The Daily Bork

August 16, 2005

NZ, genes and religion

Interesting to see NZ picked up for its curious attitudes towards science and religion. Why isn't that great defender of the enlightenment (not) Russell Brown, among others, doing his nana over this when he threw a wobbly about intelligent design in the USA just last week. Maybe he hasn't seen it yet. Comments from Gene Expression...
One of most of the frustrating things about the modern intellectual discourse is that those of us who hew to the Enlightenment tradition, that empirical investigation can shape a rational model of the world as it is, are having to battle two sides. On the one hand, you have traditionalist religious fundamentalists, particularly in the United States, who can mobilize massive ground troops. On the other hand, you have the hyper-Post Modernist project which attempts to deprivilege Western science from its monopoly on descriptions of the physical and biological world around us by periodically blind siding us with massive air raids. This story about Maori objections to the Genographic Project illustrates how the two can work in tandem, in particular when the focus is on non-white peoples who have a history of being at a disadvantage.

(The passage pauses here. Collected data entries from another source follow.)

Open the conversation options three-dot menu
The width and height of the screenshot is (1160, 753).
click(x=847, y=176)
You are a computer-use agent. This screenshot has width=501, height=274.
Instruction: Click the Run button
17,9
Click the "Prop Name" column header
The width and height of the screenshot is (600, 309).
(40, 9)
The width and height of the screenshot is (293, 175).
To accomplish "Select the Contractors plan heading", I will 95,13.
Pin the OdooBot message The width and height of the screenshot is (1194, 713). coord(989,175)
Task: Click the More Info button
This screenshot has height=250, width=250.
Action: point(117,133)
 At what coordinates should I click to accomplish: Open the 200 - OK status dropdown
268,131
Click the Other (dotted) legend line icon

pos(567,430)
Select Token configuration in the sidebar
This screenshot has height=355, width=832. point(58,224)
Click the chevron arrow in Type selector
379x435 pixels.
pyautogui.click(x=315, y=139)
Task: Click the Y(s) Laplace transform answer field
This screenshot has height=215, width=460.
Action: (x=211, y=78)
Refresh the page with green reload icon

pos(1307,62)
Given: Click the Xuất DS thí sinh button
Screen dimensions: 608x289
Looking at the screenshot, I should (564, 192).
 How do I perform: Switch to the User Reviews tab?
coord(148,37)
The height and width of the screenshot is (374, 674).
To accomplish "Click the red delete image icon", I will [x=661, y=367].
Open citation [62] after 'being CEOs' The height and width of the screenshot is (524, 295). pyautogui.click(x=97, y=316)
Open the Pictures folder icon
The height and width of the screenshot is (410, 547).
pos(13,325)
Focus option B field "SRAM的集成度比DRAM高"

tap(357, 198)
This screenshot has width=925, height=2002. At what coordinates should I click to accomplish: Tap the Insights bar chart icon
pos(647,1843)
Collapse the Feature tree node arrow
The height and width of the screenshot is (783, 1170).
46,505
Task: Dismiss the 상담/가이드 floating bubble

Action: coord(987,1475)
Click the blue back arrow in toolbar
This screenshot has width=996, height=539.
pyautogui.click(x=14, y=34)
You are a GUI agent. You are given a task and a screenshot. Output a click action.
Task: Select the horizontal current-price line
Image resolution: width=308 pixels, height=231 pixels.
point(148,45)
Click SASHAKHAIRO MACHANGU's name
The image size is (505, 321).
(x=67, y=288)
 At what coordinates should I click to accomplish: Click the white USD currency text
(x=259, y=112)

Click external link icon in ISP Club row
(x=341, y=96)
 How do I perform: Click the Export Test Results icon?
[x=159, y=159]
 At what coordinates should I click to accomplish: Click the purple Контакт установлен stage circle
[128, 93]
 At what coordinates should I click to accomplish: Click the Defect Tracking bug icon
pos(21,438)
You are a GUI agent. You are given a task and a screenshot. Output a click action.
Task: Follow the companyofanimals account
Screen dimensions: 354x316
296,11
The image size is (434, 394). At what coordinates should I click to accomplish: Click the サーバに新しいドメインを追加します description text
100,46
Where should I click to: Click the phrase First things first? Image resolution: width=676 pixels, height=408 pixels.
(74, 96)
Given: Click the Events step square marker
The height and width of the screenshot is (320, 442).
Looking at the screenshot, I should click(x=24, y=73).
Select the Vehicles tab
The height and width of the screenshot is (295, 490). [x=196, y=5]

For example, see this quote, "For Tongans, we were created in Tonga. We have gods, our own gods, which we created the same as the people of Israel. We have our own stories...." Or, " "We didn't come from anywhere. We know that our Dreamtime stories tell us we were always here, in Australia. Can this be twisted to say we came from Africa...." The analogy with Christian fundamentalists is not too strained here as far as the religion goes, though while the fundamentalists want to preserve a certain model of the world that they think validates their literal faith in the Bible and underpins their morality, the indigenous spokespersons have a different ax to grind: "Maori representatives at a Health Research Council conference in Wellington called for the project's "immediate halt", saying genetic information belonged to hapu, whanau and iwi collectively, not to individuals." Ultimately, this is politics that is at work, as small ethnic groups attempt to maintain their own traditions in the face of the acidifying effects of modern society (the same acid that Christian fundamentalists fear).

The fact is, contra this talk of "gods," almost all the inhabitants of Tonga are Christian. According to The Joshua Project the vast majority of Maori are Christian. So are the majority of Australian Aboriginals. An emphasis on "traditional beliefs" is belied by the reality on the ground (if you read the article one researcher in New Zealand notes that he's had little trouble in convincing individual Maori to give blood). I am not a hard-core believer in either the Dawkinsian or Gouldian position on the Religion-Science relationship, that is, conflict vs. nonoverlapping magisteria. But, when mythology conflicts with science, I think that the universal acid will always win. It doesn't matter if the mythology is Christian or non-Christian, in the face of modern science they are simply presenting unneeded and superseded hypotheses.